What does this indicate?
For context, the desperate situation in Pakistan is a result of 31 per cent inflation, while it had hit 70 per cent in Sri Lanka during the crisis last year.
Prices in Argentina have doubled for a large number of consumer products since 2022, and this is the first time that inflation has hit such levels since hyperinflation of the 90s.
The current jump above 100 per cent is caused by a 6 per cent monthly rise, as Argentina has been blaming with an economic crisis and poverty for years.
Global inflation and climate change dealing multiple blows
But Argentina isn't the worst hit, with Venezuela hitting 158 per cent inflation as people struggle to buy food, Lebanon at 143 per cent despite a drop and Zimbabwe's inflation rising to 285 per cent.

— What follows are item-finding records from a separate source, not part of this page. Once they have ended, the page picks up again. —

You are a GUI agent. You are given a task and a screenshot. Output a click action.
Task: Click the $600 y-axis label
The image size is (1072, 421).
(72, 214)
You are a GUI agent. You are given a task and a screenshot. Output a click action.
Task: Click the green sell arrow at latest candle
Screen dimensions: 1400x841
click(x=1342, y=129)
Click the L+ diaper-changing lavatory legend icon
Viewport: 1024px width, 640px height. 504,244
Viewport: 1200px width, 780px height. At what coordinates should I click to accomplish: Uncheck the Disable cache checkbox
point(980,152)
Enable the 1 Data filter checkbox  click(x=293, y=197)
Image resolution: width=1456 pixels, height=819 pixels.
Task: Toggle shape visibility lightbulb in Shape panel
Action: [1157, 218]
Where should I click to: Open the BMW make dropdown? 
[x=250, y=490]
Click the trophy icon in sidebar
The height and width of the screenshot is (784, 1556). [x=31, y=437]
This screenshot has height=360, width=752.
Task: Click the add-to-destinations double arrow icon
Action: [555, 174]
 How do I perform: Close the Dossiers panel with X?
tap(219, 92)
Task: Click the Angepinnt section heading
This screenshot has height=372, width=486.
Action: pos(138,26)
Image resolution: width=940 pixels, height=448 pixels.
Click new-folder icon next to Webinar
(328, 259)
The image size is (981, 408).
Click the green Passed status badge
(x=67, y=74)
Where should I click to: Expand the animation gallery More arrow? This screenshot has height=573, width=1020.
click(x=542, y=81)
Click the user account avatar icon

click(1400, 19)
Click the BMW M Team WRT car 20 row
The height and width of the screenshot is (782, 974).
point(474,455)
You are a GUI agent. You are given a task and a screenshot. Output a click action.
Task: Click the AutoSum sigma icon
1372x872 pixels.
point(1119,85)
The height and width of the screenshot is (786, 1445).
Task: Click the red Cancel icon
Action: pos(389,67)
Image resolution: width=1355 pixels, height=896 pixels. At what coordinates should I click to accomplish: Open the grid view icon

Argentina's inflation is also aggravated by an unprecedented drought and lowest rainfall in 35 years, hitting agricultural produce in the country battered by a heat wave.
The food and drink industry has seen a price rise of almost 10 per cent, despite the government placing price caps to control inflation.
Economic policy is all over the place because of a split within the government, and $6 billion received as part of a $44 billion IMF bailout plan hasn't prevented the decline.